What is asked:
In the listing, from the start through the line containing "This screenshot has width=996, height=589.", change "parameter" to "argument" and reproduce those lines with nothing else altered.

......

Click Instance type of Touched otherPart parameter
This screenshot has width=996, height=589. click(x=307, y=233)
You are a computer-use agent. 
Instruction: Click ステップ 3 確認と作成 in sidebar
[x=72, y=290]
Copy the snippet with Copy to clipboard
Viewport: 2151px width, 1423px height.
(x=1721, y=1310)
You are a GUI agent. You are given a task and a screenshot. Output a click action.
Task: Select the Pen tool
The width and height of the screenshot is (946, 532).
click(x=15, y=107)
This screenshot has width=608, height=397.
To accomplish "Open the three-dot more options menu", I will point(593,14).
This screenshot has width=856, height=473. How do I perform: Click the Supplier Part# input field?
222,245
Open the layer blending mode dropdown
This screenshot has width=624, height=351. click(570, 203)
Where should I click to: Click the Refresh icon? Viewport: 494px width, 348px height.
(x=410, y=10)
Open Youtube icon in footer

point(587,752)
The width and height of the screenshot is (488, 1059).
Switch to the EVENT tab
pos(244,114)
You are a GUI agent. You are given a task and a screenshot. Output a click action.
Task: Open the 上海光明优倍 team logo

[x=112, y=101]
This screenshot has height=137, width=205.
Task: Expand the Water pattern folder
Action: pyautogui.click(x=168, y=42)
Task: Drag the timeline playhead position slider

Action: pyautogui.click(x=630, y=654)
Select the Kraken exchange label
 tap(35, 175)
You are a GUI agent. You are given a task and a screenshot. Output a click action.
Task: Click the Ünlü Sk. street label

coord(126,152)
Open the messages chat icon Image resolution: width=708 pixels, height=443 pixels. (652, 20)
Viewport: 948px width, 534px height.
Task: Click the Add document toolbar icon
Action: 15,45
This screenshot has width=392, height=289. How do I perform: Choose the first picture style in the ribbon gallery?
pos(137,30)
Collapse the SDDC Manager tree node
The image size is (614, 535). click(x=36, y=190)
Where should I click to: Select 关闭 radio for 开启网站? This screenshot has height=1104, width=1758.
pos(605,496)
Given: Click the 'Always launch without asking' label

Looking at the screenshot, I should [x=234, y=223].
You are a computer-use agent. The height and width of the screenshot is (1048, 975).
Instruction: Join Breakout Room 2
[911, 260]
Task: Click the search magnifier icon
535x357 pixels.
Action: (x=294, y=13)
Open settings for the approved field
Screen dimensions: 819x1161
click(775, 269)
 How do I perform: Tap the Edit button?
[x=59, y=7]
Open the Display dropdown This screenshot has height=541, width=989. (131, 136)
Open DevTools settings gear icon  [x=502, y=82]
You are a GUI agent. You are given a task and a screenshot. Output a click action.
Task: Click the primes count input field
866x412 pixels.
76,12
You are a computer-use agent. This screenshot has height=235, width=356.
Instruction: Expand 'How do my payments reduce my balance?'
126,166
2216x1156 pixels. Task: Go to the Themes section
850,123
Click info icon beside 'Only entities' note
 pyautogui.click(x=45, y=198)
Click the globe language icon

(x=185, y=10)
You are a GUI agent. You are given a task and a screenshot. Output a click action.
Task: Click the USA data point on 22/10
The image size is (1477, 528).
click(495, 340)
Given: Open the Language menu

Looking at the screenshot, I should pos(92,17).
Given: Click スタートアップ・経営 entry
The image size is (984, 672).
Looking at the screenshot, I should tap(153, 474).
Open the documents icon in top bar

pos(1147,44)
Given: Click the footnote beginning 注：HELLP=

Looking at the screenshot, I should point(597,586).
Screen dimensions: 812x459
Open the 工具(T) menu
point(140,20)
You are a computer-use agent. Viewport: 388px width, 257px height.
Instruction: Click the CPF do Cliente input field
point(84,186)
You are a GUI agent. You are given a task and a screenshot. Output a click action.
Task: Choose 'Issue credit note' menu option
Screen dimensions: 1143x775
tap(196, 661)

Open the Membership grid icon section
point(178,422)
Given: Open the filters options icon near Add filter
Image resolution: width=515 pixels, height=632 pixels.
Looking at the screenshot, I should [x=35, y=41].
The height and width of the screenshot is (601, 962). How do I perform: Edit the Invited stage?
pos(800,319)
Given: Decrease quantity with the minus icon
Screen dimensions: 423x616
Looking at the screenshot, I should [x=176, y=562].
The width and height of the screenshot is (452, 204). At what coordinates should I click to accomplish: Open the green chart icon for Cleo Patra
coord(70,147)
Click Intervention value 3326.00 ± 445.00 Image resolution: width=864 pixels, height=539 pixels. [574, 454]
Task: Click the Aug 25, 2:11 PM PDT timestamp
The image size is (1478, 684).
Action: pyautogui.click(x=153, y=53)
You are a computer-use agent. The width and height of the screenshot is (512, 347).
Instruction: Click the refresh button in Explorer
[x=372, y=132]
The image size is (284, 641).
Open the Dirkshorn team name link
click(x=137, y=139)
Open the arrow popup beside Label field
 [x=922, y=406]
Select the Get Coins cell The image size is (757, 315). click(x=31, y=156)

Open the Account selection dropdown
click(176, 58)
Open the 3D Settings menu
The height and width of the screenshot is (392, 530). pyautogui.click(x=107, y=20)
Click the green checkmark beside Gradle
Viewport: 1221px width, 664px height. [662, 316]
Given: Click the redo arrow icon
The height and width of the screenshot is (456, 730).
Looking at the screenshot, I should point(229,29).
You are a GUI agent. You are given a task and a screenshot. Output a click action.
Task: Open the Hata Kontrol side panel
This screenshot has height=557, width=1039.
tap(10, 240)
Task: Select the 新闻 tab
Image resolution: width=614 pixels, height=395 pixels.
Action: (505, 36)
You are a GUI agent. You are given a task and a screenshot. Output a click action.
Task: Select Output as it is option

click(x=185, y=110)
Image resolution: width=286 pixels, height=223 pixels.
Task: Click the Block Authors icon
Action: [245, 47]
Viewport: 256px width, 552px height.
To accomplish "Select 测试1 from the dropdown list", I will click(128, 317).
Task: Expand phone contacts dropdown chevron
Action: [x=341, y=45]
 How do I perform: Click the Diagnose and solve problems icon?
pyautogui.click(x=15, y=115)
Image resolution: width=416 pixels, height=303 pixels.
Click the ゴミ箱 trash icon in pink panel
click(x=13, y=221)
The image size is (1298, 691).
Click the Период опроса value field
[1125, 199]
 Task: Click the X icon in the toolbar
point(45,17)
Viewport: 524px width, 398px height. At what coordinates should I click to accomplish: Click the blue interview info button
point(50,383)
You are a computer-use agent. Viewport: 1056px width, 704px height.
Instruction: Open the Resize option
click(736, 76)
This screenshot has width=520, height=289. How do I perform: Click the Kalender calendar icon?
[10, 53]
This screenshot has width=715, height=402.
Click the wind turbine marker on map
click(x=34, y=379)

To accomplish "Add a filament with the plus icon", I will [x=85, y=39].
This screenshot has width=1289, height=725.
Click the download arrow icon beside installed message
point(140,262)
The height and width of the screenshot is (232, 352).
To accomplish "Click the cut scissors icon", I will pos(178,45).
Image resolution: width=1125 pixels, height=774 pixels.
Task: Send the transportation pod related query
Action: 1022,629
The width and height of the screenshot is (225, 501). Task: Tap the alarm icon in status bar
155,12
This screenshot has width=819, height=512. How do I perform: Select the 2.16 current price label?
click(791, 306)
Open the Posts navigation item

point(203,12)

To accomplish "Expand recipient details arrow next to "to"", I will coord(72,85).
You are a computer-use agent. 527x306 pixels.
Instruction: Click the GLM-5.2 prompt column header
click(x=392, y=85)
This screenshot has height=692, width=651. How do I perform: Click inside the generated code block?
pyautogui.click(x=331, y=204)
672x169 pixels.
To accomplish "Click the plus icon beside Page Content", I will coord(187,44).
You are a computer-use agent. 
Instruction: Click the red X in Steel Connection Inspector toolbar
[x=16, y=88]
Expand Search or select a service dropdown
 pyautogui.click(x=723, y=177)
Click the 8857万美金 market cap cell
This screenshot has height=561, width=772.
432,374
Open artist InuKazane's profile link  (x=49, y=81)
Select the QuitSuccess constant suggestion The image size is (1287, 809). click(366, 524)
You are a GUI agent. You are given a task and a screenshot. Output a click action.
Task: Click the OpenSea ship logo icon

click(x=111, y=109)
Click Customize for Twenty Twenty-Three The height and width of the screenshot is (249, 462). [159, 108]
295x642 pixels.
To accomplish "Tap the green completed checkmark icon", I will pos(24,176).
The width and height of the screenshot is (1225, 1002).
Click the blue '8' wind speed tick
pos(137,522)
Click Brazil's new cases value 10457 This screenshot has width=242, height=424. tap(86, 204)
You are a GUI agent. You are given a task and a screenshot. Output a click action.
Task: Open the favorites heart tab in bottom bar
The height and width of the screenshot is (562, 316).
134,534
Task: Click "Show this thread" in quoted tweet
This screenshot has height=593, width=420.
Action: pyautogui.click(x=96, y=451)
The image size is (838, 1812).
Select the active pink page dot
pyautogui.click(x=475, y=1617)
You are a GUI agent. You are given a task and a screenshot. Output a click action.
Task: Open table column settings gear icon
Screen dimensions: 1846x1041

......

Response:
Click Instance type of Touched otherPart argument
This screenshot has width=996, height=589. click(x=307, y=233)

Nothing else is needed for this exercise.